Uncertainties should not all be zero error

I have a yaml file:

dependent_variables:
- header:
    name: N
  values:
    - errors:
    - label: Total
      symerror: 0.00
    value: 0.0
  - errors:
    - label: Total
      symerror: 0.012174
    value: 24.978
  - errors:
    - label: Total
      symerror: 0.00
    value: 0.0
 independent_variables:
- header:
    name: n
    units: n
  values:
  - high: 1.5
    low: 0.5
  - high: 2.5
    low: 1.5
  - high: 3.5
    low: 2.5

It is obvious that where the binconent is 0.0 the error is 0.0. However the yaml validation produces an error b"Uncertainties should not all be zero in {'errors': [{'label': 'Total', 'symerror': 0.0}], 'value': 0.0}"

In order to escape this problem I twitch the yaml file

  dependent_variables:
    - header:
        name: N
      values:
        - errors:
        - label: Total
          symerror: 0.01
        value: 0.0
      - errors:
        - label: Total
          symerror: 0.012174
        value: 24.978
      - errors:
        - label: Total
          symerror: 0.01
        value: 0.0
     independent_variables:
    - header:
        name: n
        units: n
      values:
      - high: 1.5
        low: 0.5
      - high: 2.5
        low: 1.5
      - high: 3.5
        low: 2.5

Does not seem right

Thanks for the question. If the bin content is zero, you can miss out the errors completely, i.e.

dependent_variables:
- header:
    name: N
  values:
  - value: 0.0
  - errors:
    - label: Total
      symerror: 0.012174
    value: 24.978
  - value: 0.0

I’ll add an explanation to the submission docs.

How can I achieve this effect programmatically in hepdata_lib?
What I need to change in

data.add_uncertainty(unc)
table.add_variable(data)
submission.add_table(table)

I’ve added a new second paragraph to the Uncertainties section of the submission documentation. I don’t think it’s currently possible to omit the errors using hepdata_lib. I’ve opened a GitHub issue, but for now you might need to post-process the YAML files produced by hepdata_lib to remove the errors.

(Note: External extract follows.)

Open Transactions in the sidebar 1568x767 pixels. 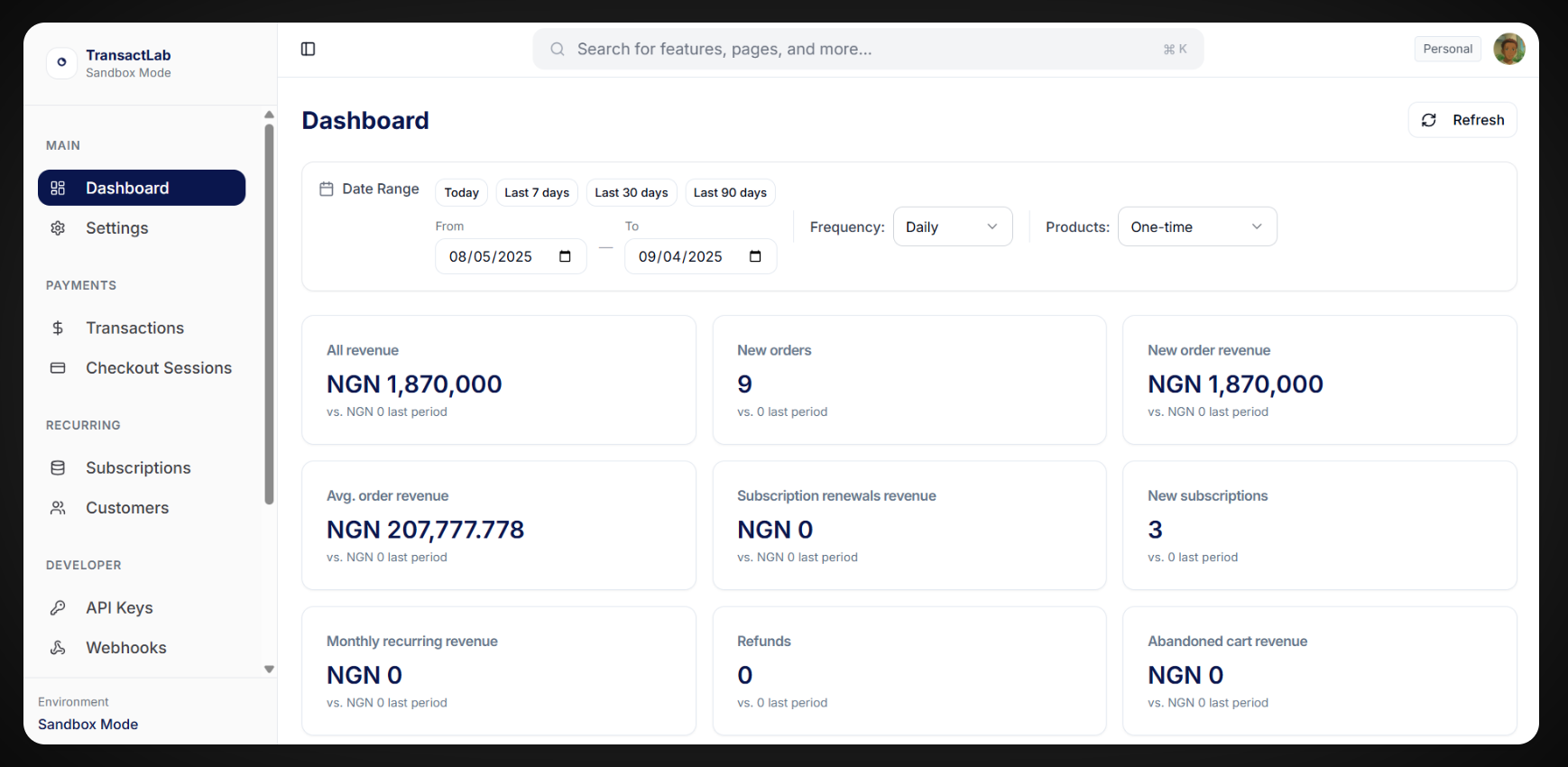tap(134, 328)
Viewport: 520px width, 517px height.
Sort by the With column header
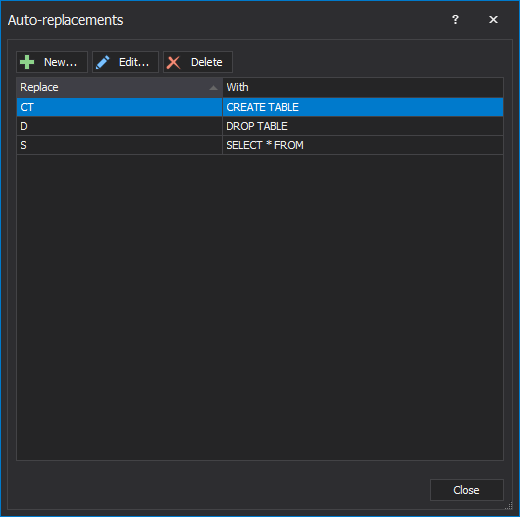363,87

Alternatively, if the bin content is zero for the 0.5-1.5 and 2.5-3.5 bins of your example, couldn’t you just remove these rows completely from the HEPData table, i.e. only give results for the bin 1.5-2.5 with non-zero content?

The latest hepdata-lib v0.5.0 now automatically suppresses the errors key (with a warning message) if all uncertainties are zero for a particular bin.